TASK TO COMPLETE: Filter the listing down to the lines containing the word "this".
(PROVIDED INFORMATION)
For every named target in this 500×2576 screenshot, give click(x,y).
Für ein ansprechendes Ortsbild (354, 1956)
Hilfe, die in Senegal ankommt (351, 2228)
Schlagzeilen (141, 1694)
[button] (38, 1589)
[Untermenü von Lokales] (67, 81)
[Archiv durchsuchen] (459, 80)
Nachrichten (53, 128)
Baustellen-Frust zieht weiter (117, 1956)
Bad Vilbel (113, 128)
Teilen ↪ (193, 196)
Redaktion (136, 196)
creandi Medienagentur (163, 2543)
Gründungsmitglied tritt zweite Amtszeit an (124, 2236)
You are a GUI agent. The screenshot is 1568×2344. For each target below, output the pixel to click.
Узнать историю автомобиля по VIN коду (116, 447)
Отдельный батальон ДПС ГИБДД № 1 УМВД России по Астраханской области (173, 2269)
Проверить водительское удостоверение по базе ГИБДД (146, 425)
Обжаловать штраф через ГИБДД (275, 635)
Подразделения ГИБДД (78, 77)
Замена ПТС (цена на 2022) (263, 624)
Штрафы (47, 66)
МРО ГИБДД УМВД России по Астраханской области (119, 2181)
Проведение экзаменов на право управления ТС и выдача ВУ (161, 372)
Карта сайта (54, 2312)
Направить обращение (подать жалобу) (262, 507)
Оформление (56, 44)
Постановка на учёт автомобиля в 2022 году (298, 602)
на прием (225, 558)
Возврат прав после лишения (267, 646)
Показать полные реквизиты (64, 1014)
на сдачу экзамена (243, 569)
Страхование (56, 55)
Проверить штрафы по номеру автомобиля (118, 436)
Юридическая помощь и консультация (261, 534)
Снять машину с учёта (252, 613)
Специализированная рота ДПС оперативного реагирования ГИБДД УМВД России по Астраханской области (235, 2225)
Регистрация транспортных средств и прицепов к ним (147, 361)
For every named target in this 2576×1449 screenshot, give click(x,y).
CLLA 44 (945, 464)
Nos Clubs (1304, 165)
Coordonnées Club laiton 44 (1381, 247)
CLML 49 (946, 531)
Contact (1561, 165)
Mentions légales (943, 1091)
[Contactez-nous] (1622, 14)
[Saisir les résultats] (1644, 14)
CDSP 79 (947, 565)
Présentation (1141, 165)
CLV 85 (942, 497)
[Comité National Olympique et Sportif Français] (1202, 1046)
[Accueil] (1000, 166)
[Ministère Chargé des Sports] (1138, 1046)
(End PROVIDED INFORMATION)
RESPONSE:
For every named target in this 500×2576 screenshot, give click(x,y).
For every named target in this 2576×1449 screenshot, give click(x,y).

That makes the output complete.